This years Oscar-winning documentary from Alex Gibney uses the dubious arrest, incarceration and subsequent murder of an Afghan taxi driver by US soldiers to explore the American administrations use of torture in penal institutions Bagram, Abu Ghraib an
In December 2002, a young Afghan taxi driver named Dilawar was arrested, on the advice of a local informant, and taken to the US prison at Bagram. There he was held without trial and, despite a lack of evidence, was tortured so terribly that he died after five days. The coroner’s report, delivered with the body to Dilawar’s parents, described the death as a “homicide”. It is at this point that filmmaker Alex Gibney, who directed Enron: The Smartest Guys In The Room, begins his journey, tracing a map from the cabbie’s death in Bagram through to the mistreatment of prisoners in Iraq’s Abu Ghraib and then to the policies that dictate prison conditions in Guantánamo Bay.
Gibney blends a fair-handed if not entirely neutral editorial with an investigative diligence as he exposes his nation’s breach of the Geneva Conventions. He elicits a string of candid interviews from American servicemen (some of whom were actually court-martialled in connection with Dilawar’s murder) and yet his enquiry aims higher, scaling the chain of command before laying the blame on the uppermost echelons of the US administration.
Gibney identifies a “draftsman” and an “architect” for this systemic use of torture.

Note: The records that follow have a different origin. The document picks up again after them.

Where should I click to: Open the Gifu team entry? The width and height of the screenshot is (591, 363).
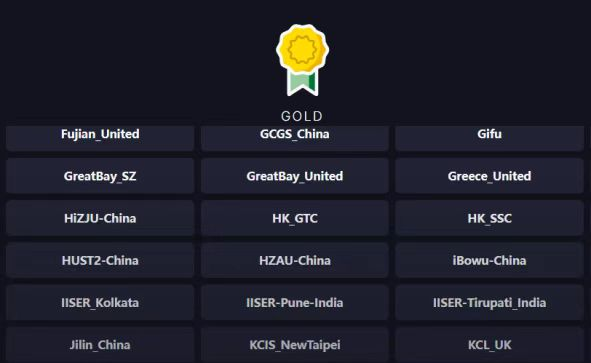click(490, 137)
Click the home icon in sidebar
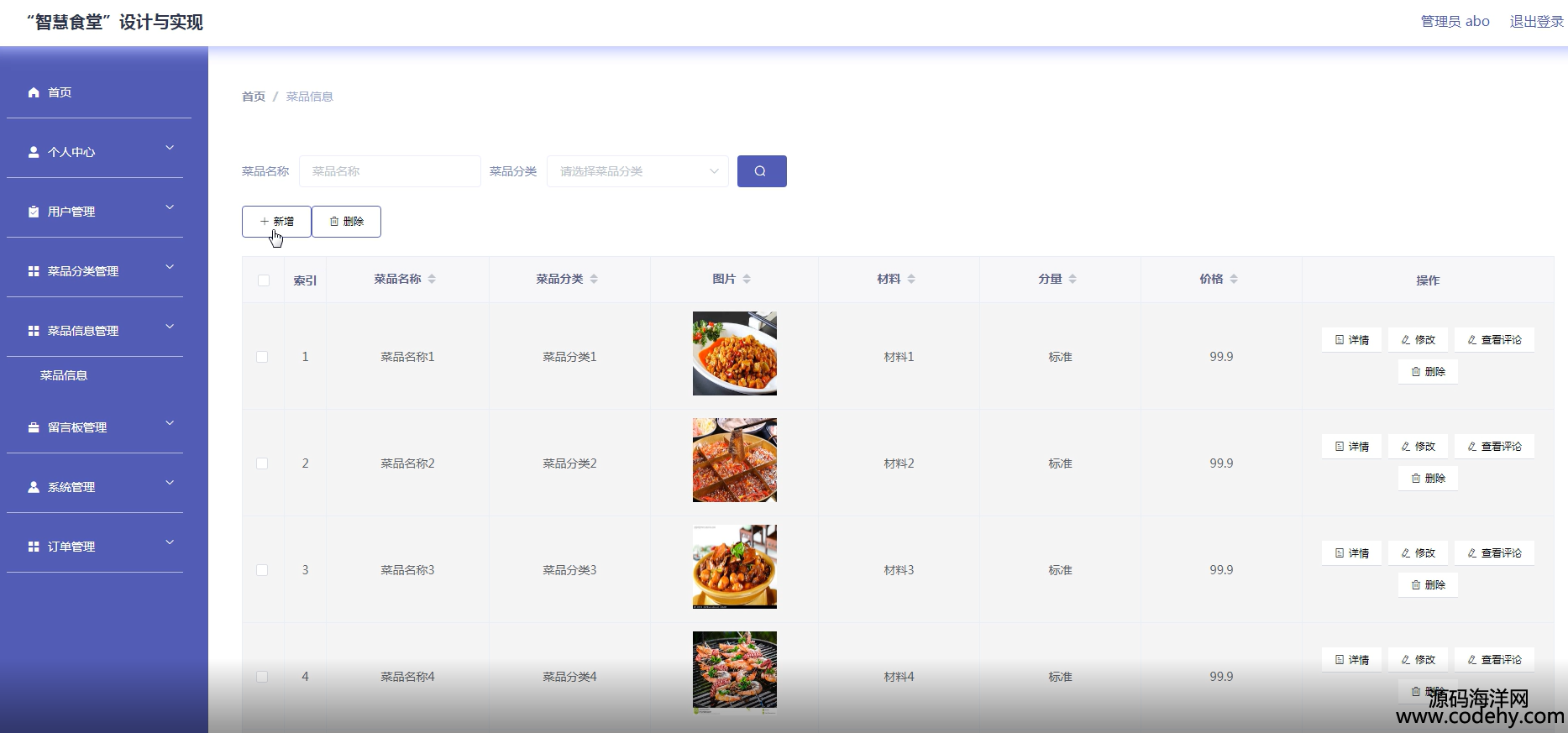Screen dimensions: 1568x733 click(34, 92)
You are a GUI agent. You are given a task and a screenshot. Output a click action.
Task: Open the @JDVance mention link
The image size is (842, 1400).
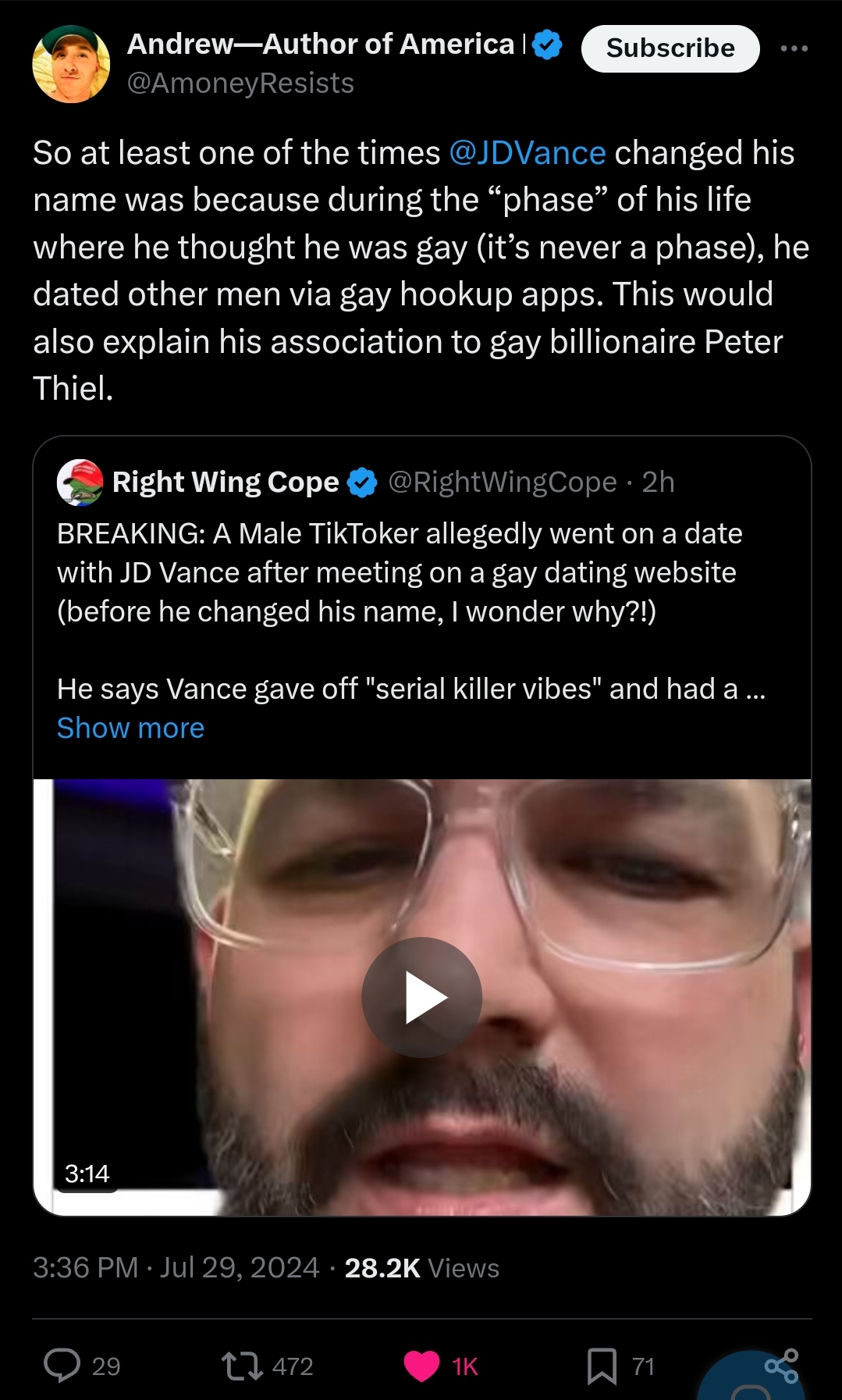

The former is Vice President Dick Cheney, whose post-9/11 rhetoric reveals a need to “work the dark side” and “use any means at our disposal”. The latter is legal counsel John Yoo, whose employment of semantics to circumnavigate international law bids to protect the US government from potential war-crime charges. The bitter irony is that by warping the definitions of torture, and by depriving the incarcerated of habeas corpus, the government is flouting the principles that prompted their ancestors to fight the War of Independence. The current regime would like to rewrite the US constitution; instead, they just duck into the blind spots.

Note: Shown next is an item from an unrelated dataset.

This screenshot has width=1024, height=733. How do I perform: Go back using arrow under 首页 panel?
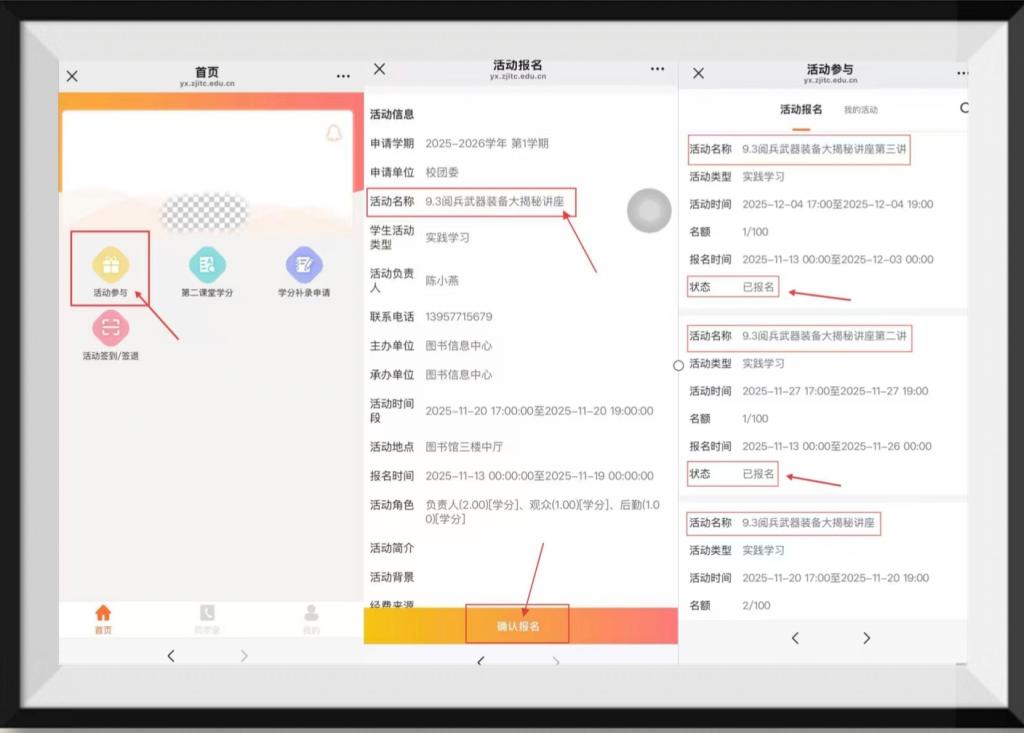pyautogui.click(x=171, y=656)
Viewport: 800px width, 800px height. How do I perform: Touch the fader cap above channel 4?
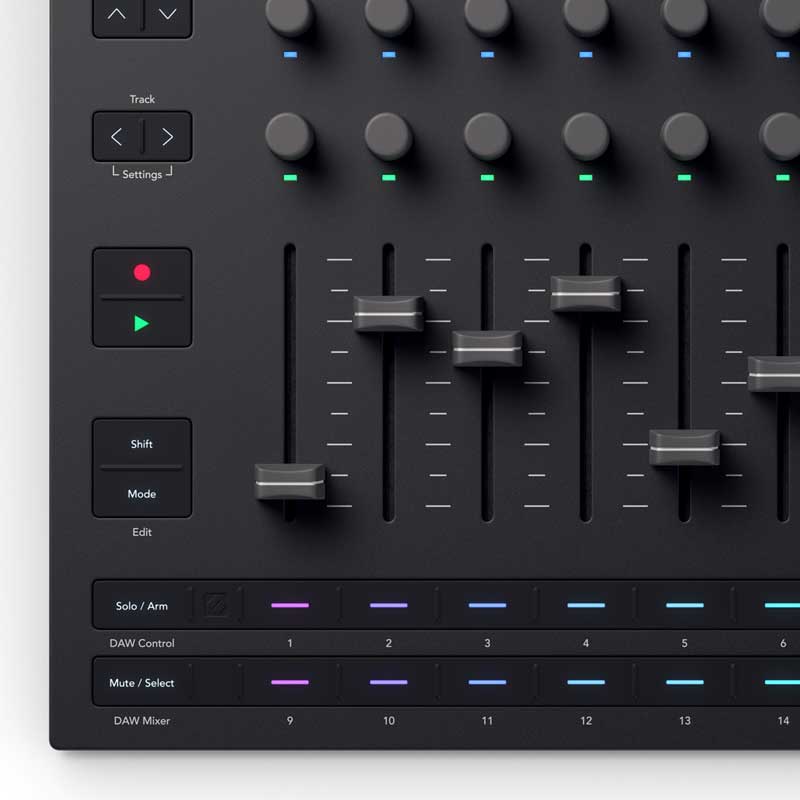click(586, 293)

Much of the film’s imagery is profoundly disturbing, the grimmest horrors rendered by scenes of psychological, rather than physical, persecution. As Gibney expands his themes, he suggests that torture is a far from effective method of eliciting ingenuous information and yet it is a torture-induced confession linking Saddam Hussein with al-Qaeda that provides the “evidence” that initiated the invasion of Iraq which is perhaps the most shocking revelation of all.
An unflinching documentary that exposes one of the darkest chapters in American history.